Critiquing political ads

One recent afternoon back in Perkins’ classroom, nearly two dozen students cluster in small groups that he’s given inspirational labels such as Team Creativity and Team Honor. Their mission: to analyze the propaganda in political messages.

Perkins dips into an online archive of presidential campaign commercials from 1952.

One, from 1988, shows then-Vice President George H.W. Bush surrounded by his children and grandchildren, with a photo montage from his years in the military and public office. A 2000 ad for Republican nominee George W. Bush portrays him as “a compassionate, conservative leader.” A third, from 2008, has then-Senator Barack Obama, the Democratic nominee, talking about values he learned from his grandparents “straight from the Kansas heartland.”

When Perkins tells the class he’s going to show ads from the current presidential race, a collective groan arises. "Oh, God, no!" one student exhales.

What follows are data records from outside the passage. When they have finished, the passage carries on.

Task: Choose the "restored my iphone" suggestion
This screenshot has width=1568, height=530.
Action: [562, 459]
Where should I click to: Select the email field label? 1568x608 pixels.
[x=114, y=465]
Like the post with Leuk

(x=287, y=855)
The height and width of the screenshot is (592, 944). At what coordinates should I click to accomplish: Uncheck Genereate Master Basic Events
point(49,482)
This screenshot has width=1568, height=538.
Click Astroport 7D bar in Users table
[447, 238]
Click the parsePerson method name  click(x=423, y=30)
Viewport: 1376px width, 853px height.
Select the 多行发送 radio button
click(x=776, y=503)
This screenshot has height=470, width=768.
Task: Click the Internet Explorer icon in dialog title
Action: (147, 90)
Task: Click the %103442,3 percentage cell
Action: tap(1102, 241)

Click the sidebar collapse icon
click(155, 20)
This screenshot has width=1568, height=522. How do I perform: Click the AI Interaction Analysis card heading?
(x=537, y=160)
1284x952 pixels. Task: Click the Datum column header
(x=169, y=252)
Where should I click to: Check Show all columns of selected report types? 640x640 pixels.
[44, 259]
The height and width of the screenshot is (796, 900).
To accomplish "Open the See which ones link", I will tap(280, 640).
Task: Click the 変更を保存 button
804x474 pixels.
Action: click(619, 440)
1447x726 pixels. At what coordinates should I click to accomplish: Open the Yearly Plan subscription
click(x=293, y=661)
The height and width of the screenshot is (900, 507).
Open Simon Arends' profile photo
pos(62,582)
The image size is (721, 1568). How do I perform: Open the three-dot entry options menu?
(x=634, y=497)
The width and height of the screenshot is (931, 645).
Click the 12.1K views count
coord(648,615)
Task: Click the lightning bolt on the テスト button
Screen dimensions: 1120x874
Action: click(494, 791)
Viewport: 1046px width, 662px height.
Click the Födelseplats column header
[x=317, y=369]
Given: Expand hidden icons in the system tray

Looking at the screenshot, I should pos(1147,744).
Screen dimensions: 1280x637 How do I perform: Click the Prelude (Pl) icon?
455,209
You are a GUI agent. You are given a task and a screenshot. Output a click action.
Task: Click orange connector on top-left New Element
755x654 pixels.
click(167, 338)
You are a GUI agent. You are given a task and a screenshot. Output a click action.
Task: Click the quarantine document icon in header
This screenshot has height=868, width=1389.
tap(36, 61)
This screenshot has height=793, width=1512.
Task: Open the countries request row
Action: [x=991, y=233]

But they listen quietly as an attack ad shows Clinton saying "it’s wrong to pit people against each other. ... I believe we are always stronger together." A later ad excerpts a Clinton speech in which she calls some Trump supporters "racist, sexist, homophobic, xenophobic." They’re "deplorables."

An ad for Trump shows steel workers who’ve "seen the jobs they love shipped miles" away. A narrator intones that, with America’s steel and American workers, "we’re going to make America great again for everyone."

Perkins asks students to compare the ads from past and present.

The older ones are "more positive and talking about all the good things" a candidate has "been doing and how he’s just so pure. ... Nowadays, it’s more like, you know, ‘He’s a pig,'" Alexandra Mkrtchyan says.

A male classmate observes a technical difference: "The video quality in the ’80s looks terrible."

But the earlier ads also have a different tenor. "In the '80s and '90s ones," another classmate says, "they were sort of more professional and [more current ones] are childish."

"They’re just bickering during the debate and it’s, like, not really saying anything," a classmate adds.

Arming with knowledge

After class, the teacher talks about the difficulty of getting adolescents to go beyond emotional responses to the candidates. It’s "hard for an eighth-grader to weed through all of that," he says.

Honors student Jonathan Zelaya, while waiting for a bus after school, credits Perkins’ class with giving him newfound knowledge and a sense of belonging.

Born in the United States to parents from Honduras and El Salvador, Jonathan has wavy dark hair and light brown skin. "Because of what I look like, a bunch of guys are coming up to tell me what’s going to happen to me" if Trump is elected, the 13-year-old acknowledges.

But civics class "is helping me learn what happened in the past" on issues such as U.S. immigration policy, Jonathan says. One of the first lessons he learned was that his U.S. birth automatically made him a citizen.

Perkins says he emphasizes the "current, real-world applications" of civics education.

"When students leave my class, I want them to have a sense of the world being bigger than them – and of their responsibility, when they see something that needs to be addressed, to have the empathy and also the skill set to address it."